When you begin flipping the pages, you’ll see a diagram that explains the two stories are designed to be read side by side. The Australian or Western story goes from left to right (the way you read English) and the Moroccan story goes from right to left (the way you read Arabic). Except for the first page, there are no words—but what’s happening is very clear. Baker’s intricate collages (made of paper, clay, sand, fabric, plastic, etc.) show two families waking up while it’s still dark outside and going about their morning routine (among other things, the Australian mom feeds her baby and the pet cat; the Moroccan mother says her prayers and finishes weaving a rug). Then the boys in each family accompany their father on an errand (the Australian boy drives into the city with his dad to go to the hardware store; the Moroccan boy and his father travel through the desert on a donkey to get to a village bazaar). After picking up supplies at the hardware store, the Australian boy and his father make one more stop—at a rug store. At the bazaar, the Moroccan dad sells the rug that the mother made and buys something covered in a brown paper box. Back at home, the two families do their evening chores and eat dinner (the Australian family orders takeout; the Moroccan family members make their meal from scratch and feed their donkey and other animals). After dinner, the two families enjoy their major purchase of the day. For the Australians, it’s a hand-woven rug (perhaps the very one that the Moroccan mother made). For the Moroccans, it’s a computer (remember the brown box from the bazaar?).

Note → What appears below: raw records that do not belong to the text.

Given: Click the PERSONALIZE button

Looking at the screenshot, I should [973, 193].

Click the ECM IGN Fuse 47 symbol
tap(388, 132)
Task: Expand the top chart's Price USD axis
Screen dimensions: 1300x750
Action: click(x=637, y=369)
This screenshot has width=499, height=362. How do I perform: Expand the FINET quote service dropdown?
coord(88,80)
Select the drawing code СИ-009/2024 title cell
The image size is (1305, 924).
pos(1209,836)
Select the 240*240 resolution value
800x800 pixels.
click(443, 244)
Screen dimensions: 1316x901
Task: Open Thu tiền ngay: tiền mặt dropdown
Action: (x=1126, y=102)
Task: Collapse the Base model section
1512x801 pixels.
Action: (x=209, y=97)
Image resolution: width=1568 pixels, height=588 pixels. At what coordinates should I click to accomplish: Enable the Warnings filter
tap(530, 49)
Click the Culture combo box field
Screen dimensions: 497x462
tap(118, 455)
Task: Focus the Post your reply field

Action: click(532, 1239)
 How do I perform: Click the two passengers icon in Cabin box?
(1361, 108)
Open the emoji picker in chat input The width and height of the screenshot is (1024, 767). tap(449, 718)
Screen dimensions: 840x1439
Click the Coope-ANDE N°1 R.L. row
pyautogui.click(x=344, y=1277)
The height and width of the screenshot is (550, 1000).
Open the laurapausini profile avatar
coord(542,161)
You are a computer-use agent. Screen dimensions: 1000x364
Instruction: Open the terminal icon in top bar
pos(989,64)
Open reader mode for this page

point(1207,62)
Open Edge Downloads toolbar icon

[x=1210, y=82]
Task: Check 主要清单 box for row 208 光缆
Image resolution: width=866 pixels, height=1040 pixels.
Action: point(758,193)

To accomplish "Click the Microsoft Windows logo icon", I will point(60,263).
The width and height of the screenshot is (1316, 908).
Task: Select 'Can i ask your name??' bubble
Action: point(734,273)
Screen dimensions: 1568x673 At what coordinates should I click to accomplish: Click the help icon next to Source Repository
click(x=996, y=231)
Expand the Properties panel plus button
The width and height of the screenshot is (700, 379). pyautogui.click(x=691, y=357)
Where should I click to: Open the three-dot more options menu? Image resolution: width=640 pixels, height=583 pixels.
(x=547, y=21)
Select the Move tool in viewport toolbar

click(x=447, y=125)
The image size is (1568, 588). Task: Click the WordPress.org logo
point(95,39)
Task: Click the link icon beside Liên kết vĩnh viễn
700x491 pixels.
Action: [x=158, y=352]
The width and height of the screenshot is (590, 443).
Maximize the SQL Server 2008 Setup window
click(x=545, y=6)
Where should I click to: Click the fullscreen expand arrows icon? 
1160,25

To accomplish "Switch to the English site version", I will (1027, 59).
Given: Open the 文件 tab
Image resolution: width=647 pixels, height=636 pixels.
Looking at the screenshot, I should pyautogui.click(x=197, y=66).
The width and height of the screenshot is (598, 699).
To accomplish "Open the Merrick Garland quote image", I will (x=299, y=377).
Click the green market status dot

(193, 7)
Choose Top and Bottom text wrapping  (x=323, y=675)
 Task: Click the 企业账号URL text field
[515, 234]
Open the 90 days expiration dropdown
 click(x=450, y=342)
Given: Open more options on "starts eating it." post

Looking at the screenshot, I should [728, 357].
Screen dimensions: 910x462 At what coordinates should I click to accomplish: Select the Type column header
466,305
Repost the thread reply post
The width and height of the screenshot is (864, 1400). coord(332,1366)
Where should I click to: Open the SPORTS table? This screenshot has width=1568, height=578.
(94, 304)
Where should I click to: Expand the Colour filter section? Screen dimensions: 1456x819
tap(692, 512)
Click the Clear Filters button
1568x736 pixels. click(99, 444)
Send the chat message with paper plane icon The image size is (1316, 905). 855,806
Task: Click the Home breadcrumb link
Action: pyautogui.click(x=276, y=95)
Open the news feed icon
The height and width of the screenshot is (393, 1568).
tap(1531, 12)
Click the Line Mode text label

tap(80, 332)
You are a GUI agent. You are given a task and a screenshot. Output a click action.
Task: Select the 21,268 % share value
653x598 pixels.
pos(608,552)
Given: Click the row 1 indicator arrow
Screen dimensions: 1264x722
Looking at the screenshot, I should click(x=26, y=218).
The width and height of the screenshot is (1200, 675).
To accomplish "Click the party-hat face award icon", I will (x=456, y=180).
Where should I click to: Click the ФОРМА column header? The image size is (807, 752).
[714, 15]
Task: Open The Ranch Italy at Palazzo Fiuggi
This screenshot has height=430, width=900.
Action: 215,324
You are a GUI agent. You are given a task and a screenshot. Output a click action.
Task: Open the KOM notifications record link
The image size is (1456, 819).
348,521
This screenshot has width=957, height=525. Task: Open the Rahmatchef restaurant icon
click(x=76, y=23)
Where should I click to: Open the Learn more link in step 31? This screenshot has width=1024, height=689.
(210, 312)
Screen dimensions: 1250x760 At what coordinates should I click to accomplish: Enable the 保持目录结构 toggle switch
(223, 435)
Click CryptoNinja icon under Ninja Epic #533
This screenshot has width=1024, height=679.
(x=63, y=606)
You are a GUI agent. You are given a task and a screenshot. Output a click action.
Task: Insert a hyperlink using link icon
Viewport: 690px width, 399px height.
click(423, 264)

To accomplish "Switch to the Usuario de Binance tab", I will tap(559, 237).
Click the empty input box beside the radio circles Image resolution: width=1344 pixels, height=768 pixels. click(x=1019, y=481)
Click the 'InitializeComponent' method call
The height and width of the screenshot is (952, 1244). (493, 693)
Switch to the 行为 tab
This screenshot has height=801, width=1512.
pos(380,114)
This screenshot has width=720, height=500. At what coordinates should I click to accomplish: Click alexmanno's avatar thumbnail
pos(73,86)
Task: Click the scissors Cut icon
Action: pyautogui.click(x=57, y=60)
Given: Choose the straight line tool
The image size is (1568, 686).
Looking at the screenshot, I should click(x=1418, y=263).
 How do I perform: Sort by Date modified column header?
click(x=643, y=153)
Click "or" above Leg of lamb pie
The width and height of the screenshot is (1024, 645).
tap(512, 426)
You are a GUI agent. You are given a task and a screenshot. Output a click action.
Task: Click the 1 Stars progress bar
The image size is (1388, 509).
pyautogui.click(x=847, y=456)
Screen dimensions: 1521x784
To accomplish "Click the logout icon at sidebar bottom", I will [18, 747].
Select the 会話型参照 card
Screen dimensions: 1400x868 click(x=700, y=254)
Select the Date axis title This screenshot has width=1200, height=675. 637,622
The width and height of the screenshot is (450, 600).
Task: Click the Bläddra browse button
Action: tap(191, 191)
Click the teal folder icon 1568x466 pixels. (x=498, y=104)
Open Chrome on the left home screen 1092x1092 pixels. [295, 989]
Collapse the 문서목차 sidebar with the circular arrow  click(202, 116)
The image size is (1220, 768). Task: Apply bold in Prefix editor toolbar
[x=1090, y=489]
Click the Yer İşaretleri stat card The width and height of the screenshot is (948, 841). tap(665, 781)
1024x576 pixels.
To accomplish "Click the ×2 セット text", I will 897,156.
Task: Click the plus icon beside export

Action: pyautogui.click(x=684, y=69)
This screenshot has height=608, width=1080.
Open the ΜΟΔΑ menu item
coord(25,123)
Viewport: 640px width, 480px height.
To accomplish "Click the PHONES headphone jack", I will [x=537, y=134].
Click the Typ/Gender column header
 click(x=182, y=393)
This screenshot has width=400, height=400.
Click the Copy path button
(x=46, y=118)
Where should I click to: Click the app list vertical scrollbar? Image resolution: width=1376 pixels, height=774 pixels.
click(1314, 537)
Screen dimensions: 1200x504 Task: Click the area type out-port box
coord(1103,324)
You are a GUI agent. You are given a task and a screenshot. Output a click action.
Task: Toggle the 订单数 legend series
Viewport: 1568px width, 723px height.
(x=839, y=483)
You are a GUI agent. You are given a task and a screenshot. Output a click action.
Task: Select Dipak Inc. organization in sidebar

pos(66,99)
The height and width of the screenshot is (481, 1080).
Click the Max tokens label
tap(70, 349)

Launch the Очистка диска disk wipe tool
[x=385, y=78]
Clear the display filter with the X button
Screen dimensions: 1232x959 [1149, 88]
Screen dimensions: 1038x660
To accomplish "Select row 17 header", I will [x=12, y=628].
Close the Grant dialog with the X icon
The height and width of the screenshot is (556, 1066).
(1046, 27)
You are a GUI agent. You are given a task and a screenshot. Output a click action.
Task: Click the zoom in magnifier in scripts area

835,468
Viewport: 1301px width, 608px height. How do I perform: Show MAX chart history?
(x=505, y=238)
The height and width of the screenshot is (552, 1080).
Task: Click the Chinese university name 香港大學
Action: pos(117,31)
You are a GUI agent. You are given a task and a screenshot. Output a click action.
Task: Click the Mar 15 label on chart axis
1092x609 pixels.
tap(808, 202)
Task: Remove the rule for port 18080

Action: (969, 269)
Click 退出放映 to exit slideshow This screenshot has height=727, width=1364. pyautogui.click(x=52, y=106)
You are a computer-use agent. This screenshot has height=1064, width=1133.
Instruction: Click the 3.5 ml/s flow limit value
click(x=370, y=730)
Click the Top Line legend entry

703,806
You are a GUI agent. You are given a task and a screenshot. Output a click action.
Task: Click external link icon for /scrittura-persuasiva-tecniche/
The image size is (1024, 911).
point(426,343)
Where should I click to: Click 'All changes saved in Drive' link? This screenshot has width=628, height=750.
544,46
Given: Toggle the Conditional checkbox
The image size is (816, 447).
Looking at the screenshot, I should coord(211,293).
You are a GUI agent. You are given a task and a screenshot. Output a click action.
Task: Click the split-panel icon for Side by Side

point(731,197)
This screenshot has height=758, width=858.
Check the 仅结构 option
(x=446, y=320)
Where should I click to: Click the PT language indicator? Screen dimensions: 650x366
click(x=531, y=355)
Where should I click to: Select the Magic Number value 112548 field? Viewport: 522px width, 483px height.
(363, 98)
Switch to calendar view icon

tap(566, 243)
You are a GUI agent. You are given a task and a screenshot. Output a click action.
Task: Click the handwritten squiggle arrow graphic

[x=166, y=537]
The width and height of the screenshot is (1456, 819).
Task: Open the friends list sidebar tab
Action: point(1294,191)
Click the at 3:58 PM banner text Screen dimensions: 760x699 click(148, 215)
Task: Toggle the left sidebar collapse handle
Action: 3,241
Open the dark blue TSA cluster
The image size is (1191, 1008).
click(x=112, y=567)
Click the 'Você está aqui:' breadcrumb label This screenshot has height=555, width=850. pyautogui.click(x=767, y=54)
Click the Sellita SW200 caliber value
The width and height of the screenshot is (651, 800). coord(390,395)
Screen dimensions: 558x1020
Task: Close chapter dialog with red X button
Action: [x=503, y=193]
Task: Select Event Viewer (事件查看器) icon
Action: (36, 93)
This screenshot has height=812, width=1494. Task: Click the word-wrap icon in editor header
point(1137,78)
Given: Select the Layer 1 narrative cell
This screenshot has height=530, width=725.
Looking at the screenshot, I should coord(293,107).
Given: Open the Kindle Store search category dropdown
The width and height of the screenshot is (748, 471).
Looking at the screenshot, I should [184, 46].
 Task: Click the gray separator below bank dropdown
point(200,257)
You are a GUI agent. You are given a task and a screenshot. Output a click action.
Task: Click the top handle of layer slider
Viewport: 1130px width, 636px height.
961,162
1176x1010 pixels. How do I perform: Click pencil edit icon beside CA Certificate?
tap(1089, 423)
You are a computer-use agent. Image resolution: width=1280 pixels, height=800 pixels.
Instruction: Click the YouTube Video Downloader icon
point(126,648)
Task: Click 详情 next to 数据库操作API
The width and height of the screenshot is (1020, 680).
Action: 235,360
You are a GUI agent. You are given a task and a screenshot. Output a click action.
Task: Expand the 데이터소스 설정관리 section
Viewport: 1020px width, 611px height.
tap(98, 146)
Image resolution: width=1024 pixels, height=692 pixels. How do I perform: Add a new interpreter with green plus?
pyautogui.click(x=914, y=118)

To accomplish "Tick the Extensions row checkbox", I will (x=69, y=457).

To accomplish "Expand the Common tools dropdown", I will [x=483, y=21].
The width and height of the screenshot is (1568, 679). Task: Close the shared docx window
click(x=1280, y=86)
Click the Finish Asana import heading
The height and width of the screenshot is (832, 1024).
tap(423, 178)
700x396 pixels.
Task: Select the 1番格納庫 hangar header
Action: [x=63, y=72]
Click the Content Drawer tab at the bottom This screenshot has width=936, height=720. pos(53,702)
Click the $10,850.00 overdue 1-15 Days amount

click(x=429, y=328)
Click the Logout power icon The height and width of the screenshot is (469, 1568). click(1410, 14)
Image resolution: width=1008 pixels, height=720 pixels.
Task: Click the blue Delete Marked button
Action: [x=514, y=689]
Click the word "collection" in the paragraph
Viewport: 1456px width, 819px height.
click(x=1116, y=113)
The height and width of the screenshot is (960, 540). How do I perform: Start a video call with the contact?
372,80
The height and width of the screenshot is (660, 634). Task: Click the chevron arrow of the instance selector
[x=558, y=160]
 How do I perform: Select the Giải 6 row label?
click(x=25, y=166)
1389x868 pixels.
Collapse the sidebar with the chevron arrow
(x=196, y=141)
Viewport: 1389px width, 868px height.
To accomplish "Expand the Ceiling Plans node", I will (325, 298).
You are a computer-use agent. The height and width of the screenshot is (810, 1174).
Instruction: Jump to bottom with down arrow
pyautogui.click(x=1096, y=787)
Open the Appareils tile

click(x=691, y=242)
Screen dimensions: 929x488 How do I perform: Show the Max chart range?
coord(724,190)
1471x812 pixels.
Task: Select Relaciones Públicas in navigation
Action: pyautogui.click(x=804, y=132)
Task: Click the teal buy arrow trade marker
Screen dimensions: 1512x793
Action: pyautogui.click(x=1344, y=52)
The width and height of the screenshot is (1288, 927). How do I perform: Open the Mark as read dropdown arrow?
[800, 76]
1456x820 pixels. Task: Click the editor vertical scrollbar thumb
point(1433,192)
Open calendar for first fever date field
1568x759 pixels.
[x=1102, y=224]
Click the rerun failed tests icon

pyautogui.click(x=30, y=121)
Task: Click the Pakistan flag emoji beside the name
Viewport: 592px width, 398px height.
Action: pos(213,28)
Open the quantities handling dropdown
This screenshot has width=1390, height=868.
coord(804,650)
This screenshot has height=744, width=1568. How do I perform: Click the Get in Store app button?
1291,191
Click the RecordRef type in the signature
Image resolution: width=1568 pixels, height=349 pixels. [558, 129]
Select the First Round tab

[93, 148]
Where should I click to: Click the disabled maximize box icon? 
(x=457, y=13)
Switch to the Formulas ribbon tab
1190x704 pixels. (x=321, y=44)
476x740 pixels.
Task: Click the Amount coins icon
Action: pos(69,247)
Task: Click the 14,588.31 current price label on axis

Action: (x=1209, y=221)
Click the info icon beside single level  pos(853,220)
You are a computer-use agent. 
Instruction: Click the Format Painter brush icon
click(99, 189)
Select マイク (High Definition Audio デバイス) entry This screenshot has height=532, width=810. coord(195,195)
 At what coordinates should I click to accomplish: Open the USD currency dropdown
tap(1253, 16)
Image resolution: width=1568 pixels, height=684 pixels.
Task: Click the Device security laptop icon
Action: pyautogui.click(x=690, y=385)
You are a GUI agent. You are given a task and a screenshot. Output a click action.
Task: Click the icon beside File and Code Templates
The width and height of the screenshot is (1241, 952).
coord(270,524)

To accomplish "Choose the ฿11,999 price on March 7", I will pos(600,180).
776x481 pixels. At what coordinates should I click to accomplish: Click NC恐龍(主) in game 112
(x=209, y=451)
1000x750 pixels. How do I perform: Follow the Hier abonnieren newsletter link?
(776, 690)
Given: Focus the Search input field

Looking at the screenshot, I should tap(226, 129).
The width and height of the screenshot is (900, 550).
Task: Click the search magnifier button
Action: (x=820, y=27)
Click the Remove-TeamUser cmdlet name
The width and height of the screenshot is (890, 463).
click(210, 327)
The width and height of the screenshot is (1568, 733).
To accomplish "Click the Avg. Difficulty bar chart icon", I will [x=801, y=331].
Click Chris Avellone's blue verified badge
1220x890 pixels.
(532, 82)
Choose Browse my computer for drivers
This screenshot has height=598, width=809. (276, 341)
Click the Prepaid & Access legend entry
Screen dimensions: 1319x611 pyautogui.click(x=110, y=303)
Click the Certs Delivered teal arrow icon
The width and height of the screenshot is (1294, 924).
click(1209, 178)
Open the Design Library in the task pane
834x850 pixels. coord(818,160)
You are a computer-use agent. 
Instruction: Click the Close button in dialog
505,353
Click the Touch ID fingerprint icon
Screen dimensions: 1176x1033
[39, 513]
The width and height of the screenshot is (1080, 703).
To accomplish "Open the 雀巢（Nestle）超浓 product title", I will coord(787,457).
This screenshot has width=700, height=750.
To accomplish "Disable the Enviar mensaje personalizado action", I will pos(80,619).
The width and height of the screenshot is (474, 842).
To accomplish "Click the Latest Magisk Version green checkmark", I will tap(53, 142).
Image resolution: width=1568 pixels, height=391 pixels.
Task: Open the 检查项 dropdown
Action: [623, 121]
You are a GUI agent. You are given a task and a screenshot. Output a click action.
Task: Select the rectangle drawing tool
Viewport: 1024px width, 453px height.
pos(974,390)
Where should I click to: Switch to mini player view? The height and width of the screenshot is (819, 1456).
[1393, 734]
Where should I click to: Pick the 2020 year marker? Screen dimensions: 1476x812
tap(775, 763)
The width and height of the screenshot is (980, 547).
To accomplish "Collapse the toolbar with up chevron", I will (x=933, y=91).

Children ages 6 to 8 will enjoy comparing the two stories in Mirror. Packed with details, they reveal fascinating differences in the way these two families live. But being able to see the pictures side by side also highlights the similarities and is sure to spark some thoughtful questions and discussion. In the end, readers will be reminded that families all over the world have a lot in common—sharing meals, helping out with chores, enjoying each other’s company. In her endnote, Baker writes: “Like each other, we live to be loved by family and friends, and be part of a larger family, a community. Inwardly we are so alike, it could be each other we see when we look in a mirror.”
Are you familiar with Jeannie Baker’s Mirror? What do you think of it? Can you suggest other books with a similar message?